For every record here, output an exact copy.

============

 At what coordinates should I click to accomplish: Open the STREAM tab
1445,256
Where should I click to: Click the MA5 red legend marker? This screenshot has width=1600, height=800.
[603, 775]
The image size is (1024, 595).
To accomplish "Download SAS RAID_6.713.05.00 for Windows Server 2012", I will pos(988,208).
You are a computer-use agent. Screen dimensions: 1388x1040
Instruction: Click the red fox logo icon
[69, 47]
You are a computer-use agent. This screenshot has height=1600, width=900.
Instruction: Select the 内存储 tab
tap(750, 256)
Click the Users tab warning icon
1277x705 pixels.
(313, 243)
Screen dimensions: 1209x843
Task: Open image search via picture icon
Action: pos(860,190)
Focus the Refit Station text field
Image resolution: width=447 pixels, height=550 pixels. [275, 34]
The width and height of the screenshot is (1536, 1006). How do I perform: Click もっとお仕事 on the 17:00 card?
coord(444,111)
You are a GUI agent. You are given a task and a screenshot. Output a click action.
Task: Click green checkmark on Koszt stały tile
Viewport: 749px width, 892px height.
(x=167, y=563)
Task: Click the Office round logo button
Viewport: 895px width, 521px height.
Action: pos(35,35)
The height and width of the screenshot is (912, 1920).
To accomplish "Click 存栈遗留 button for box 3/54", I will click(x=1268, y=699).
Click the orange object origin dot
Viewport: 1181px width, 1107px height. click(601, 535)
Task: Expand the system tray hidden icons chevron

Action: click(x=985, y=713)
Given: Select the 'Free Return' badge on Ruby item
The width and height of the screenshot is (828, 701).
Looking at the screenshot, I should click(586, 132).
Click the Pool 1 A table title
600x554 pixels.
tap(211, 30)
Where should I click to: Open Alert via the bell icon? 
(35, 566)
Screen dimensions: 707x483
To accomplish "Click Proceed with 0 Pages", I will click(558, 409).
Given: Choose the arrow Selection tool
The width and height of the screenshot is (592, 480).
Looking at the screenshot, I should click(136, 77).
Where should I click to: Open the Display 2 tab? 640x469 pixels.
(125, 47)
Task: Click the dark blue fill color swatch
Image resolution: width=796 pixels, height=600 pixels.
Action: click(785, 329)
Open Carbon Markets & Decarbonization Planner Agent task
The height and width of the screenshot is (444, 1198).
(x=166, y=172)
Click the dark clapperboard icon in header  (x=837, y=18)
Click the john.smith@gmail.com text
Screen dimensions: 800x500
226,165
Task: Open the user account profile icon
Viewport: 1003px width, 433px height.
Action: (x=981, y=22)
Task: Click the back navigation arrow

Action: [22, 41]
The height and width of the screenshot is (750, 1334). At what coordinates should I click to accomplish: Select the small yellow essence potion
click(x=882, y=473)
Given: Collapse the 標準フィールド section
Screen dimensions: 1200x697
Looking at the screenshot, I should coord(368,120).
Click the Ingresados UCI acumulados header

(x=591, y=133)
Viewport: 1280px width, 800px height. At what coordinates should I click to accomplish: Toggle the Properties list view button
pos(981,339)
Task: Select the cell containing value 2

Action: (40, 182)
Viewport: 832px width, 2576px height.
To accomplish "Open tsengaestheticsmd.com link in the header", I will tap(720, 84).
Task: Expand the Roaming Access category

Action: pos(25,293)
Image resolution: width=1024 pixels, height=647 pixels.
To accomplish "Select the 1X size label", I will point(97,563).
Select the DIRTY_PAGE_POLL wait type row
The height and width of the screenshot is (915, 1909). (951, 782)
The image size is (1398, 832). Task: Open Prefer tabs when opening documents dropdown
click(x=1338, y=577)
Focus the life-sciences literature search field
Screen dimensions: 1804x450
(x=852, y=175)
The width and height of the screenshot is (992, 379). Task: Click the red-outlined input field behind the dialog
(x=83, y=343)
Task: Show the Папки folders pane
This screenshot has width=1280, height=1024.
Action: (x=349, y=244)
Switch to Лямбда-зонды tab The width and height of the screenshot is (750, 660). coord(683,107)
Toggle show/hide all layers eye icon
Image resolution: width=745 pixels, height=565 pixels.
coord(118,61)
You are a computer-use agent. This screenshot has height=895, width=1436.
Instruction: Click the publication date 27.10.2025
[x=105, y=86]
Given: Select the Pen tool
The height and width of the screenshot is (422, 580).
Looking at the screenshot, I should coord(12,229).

============

- TASK ANSWER:
 At what coordinates should I click to accomplish: Open the STREAM tab
1445,256
Where should I click to: Click the MA5 red legend marker? This screenshot has width=1600, height=800.
[603, 775]
The image size is (1024, 595).
To accomplish "Download SAS RAID_6.713.05.00 for Windows Server 2012", I will pos(988,208).
You are a computer-use agent. Screen dimensions: 1388x1040
Instruction: Click the red fox logo icon
[69, 47]
You are a computer-use agent. This screenshot has height=1600, width=900.
Instruction: Select the 内存储 tab
tap(750, 256)
Click the Users tab warning icon
1277x705 pixels.
(313, 243)
Screen dimensions: 1209x843
Task: Open image search via picture icon
Action: pos(860,190)
Focus the Refit Station text field
Image resolution: width=447 pixels, height=550 pixels. [275, 34]
The width and height of the screenshot is (1536, 1006). How do I perform: Click もっとお仕事 on the 17:00 card?
coord(444,111)
You are a GUI agent. You are given a task and a screenshot. Output a click action.
Task: Click green checkmark on Koszt stały tile
Viewport: 749px width, 892px height.
(x=167, y=563)
Task: Click the Office round logo button
Viewport: 895px width, 521px height.
Action: pos(35,35)
The height and width of the screenshot is (912, 1920).
To accomplish "Click 存栈遗留 button for box 3/54", I will click(x=1268, y=699).
Click the orange object origin dot
Viewport: 1181px width, 1107px height. click(601, 535)
Task: Expand the system tray hidden icons chevron

Action: click(x=985, y=713)
Given: Select the 'Free Return' badge on Ruby item
The width and height of the screenshot is (828, 701).
Looking at the screenshot, I should click(586, 132).
Click the Pool 1 A table title
600x554 pixels.
tap(211, 30)
Where should I click to: Open Alert via the bell icon? 
(35, 566)
Screen dimensions: 707x483
To accomplish "Click Proceed with 0 Pages", I will click(558, 409).
Given: Choose the arrow Selection tool
The width and height of the screenshot is (592, 480).
Looking at the screenshot, I should click(136, 77).
Where should I click to: Open the Display 2 tab? 640x469 pixels.
(125, 47)
Task: Click the dark blue fill color swatch
Image resolution: width=796 pixels, height=600 pixels.
Action: click(785, 329)
Open Carbon Markets & Decarbonization Planner Agent task
The height and width of the screenshot is (444, 1198).
(x=166, y=172)
Click the dark clapperboard icon in header  (x=837, y=18)
Click the john.smith@gmail.com text
Screen dimensions: 800x500
226,165
Task: Open the user account profile icon
Viewport: 1003px width, 433px height.
Action: (x=981, y=22)
Task: Click the back navigation arrow

Action: [22, 41]
The height and width of the screenshot is (750, 1334). At what coordinates should I click to accomplish: Select the small yellow essence potion
click(x=882, y=473)
Given: Collapse the 標準フィールド section
Screen dimensions: 1200x697
Looking at the screenshot, I should coord(368,120).
Click the Ingresados UCI acumulados header

(x=591, y=133)
Viewport: 1280px width, 800px height. At what coordinates should I click to accomplish: Toggle the Properties list view button
pos(981,339)
Task: Select the cell containing value 2

Action: (40, 182)
Viewport: 832px width, 2576px height.
To accomplish "Open tsengaestheticsmd.com link in the header", I will tap(720, 84).
Task: Expand the Roaming Access category

Action: pos(25,293)
Image resolution: width=1024 pixels, height=647 pixels.
To accomplish "Select the 1X size label", I will point(97,563).
Select the DIRTY_PAGE_POLL wait type row
The height and width of the screenshot is (915, 1909). (951, 782)
The image size is (1398, 832). Task: Open Prefer tabs when opening documents dropdown
click(x=1338, y=577)
Focus the life-sciences literature search field
Screen dimensions: 1804x450
(x=852, y=175)
The width and height of the screenshot is (992, 379). Task: Click the red-outlined input field behind the dialog
(x=83, y=343)
Task: Show the Папки folders pane
This screenshot has width=1280, height=1024.
Action: (x=349, y=244)
Switch to Лямбда-зонды tab The width and height of the screenshot is (750, 660). coord(683,107)
Toggle show/hide all layers eye icon
Image resolution: width=745 pixels, height=565 pixels.
coord(118,61)
You are a computer-use agent. This screenshot has height=895, width=1436.
Instruction: Click the publication date 27.10.2025
[x=105, y=86]
Given: Select the Pen tool
The height and width of the screenshot is (422, 580).
Looking at the screenshot, I should coord(12,229).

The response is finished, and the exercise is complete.